__EXCERPTED TEXT__

○ ○ ○

Le Coq d’Or (The Golden Cockerel)

(TDK) This wily fairy-tale opera, recently given a magical makeover by the Châtelet Theatre de Paris, embodies all the fantasy of a kabuki-cum-Cirque du Soleil performance, resulting in a most satisfying DVD.
A 1906 illustration by Ivan Bilibin for the fairytale The Golden Cockerel
An astrologer gives old King Dodon a golden cockerel who will sing warnings of war. Delighted, the king offers a reward of whatever the astrologer might choose. The astrologer, however, defers his prize. Later, the cock crows and the king marches out with his troops. But instead of finding the enemy, he is enticed by the mysterious Queen of Shamakhan. Taking her back to his palace, the king comes upon the astrologer, who now asks for the queen as his prize. The king refuses, at which time the golden bird flies down and kills the king, much to the delight of the populace. What makes the opera so memorable is its colorful score, well-conducted here by Kent Nagano. What makes the production so enchanting is its costume design by Tomio Mohri, the principals in flowing robes of dazzling reds, greens, and blues, the cockerel resplendent in bright yellow feathers, the queen enrobed in great pink petals, and the masses of warriors, maidens, court officials, and dancers dressed in shimmering armor, sparkling headdresses, and fantastic fans. It's a toss-up as to which is the more spectacular, the music or the production. Sung in Russian, with English titles.

Thaïs

(Dynamic) Massenet’s sumptuous opera receives a production to match. An Alexandrine temptress converts from heady hedonism to religious rigor. The monk who saves her realizes that his concern is as carnal as it is caring. It’s a great story, and Massenet wraps his characters in sensuous melody. And while the singers are all highly accomplished (especially baritone Michele Pertusi as the fanatical monk, tenor William Joyner as a profligate prince, and soprano Eva Mei as the translated Thaïs), it's Pier Luigi Pizzi’s set design and costumes that make this DVD a keeper. The stage is often bathed in brothel red, at other times pristine white, a shifting backdrop for dancing phalanxes of bare-breasted women in diaphanous gold, and near-nude men in glittering silver. Thaïs’ infamous bed is a great sleigh of red roses and tangled vines, and during her conversion (to the haunting strains of the “Meditation” melody), an almost-starkers woman mounts and writhes upon a great iron cross, striking a powerful crucifix pose as the music fades, the roses fall, and the bed becomes a mass of black thorns. It may not be subtle, but it is certainly theatrical. Maestro Marcello Viotti leads the orchestra and chorus of the Teatro La Fenice through the sinuous score, and the multiple-camera work by Tiziano Mancini is as sensitive as it is sensational. Sung in French, with English titles.

○ ○ ○

__GIVEN INFORMATION__
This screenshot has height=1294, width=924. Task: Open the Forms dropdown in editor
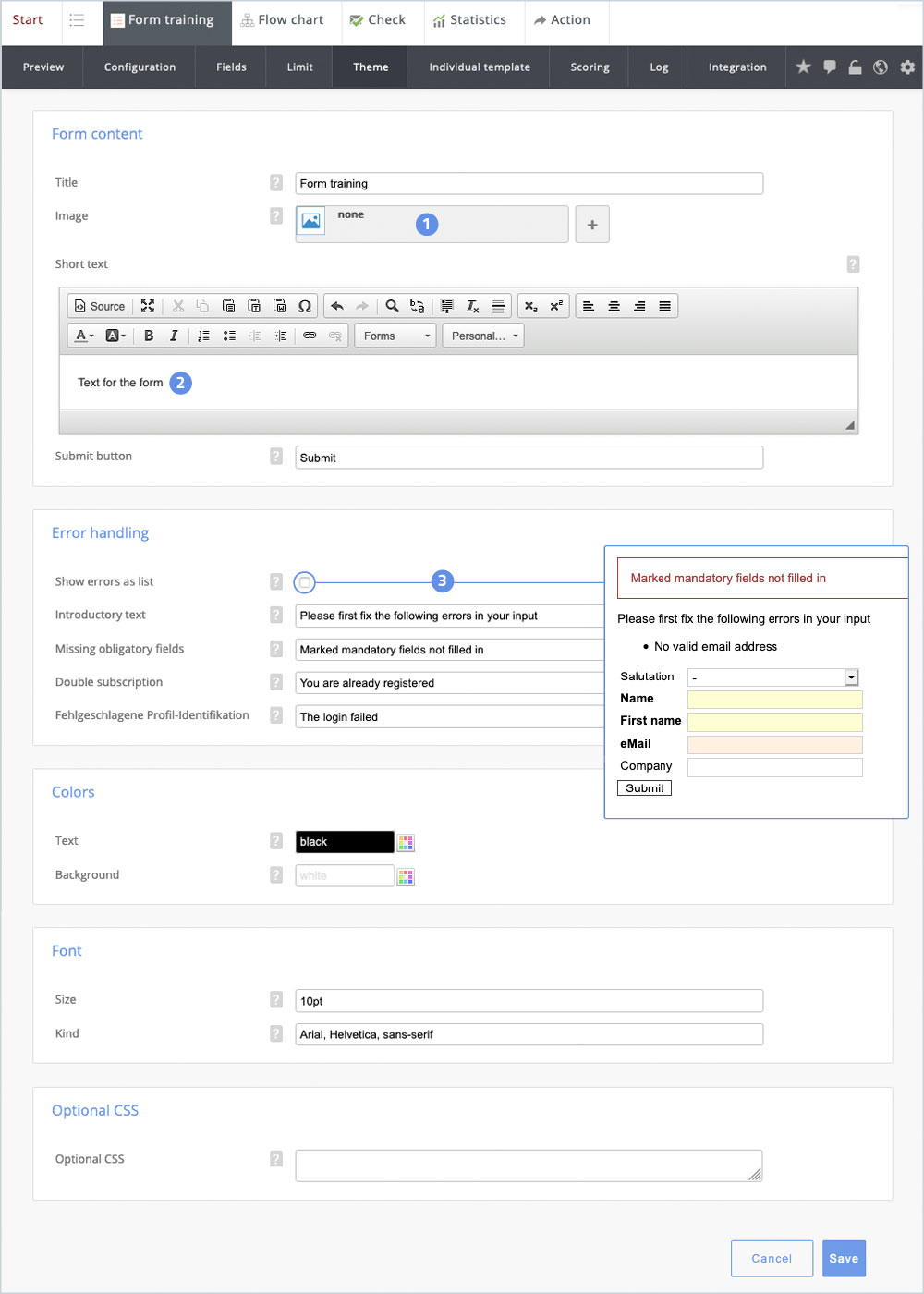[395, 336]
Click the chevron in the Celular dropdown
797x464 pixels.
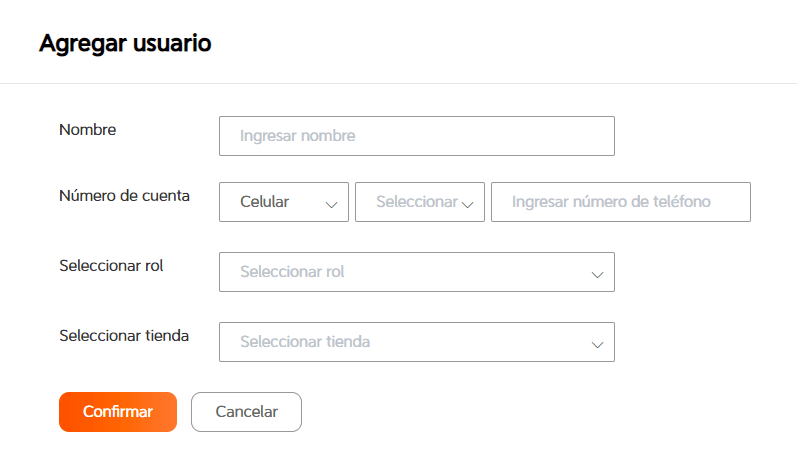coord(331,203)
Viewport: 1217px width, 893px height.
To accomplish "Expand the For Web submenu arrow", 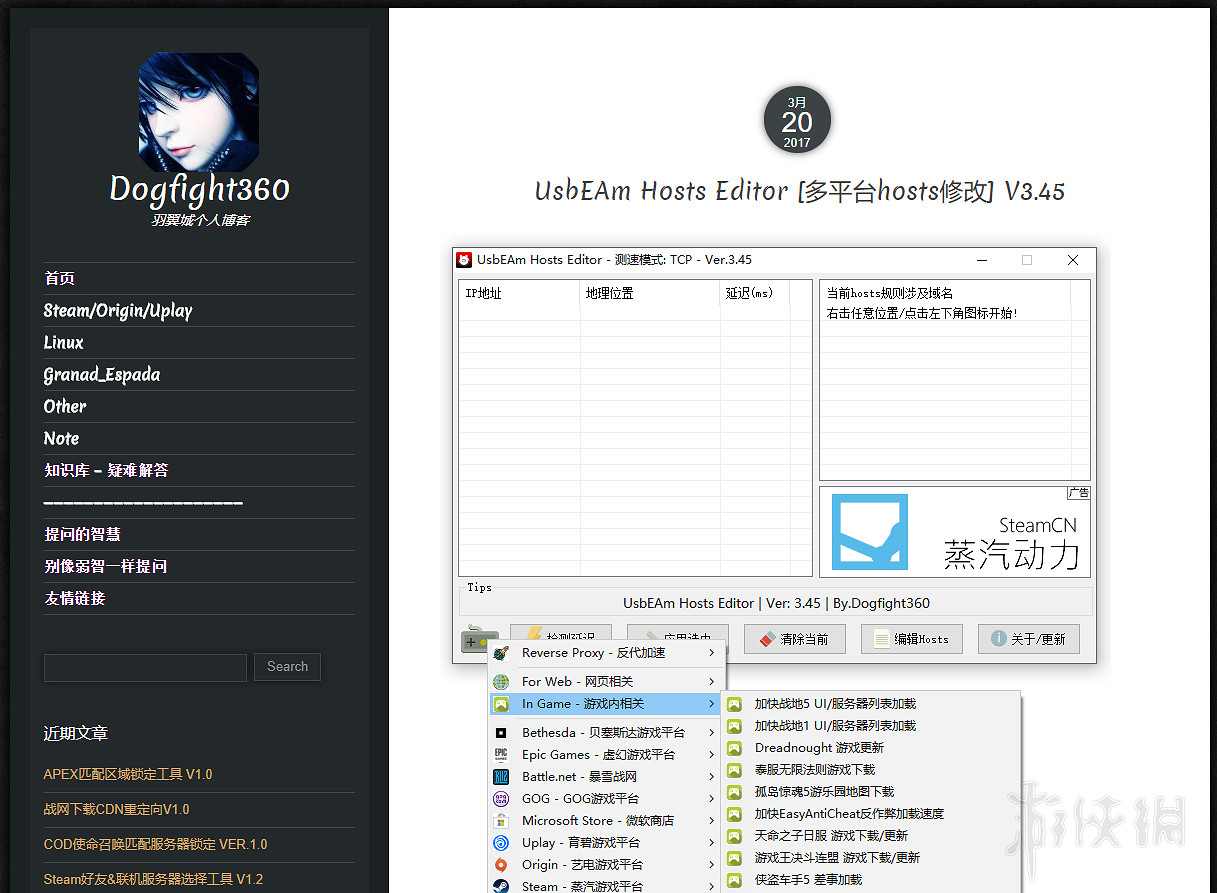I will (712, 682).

○ ○ ○

__EXERCISES TO COMPLETE__
**1.** Using the opera DVD reviews, explain what makes the Thaïs DVD a keeper.
**2.** List every singer named in the opera DVD reviews, with the role each one sings.
**3.** According to the opera DVD reviews, in what language is Le Coq d'Or sung?

__ANSWERS FOR THE EXERCISE__
**1.** The singers are all highly accomplished, but Pier Luigi Pizzi's set design and costumes are what make the Thaïs DVD a keeper.

**2.**
- Michele Pertusi, baritone, as the fanatical monk
- William Joyner, tenor, as a profligate prince
- Eva Mei, soprano, as Thaïs

**3.** It is sung in Russian, with English titles.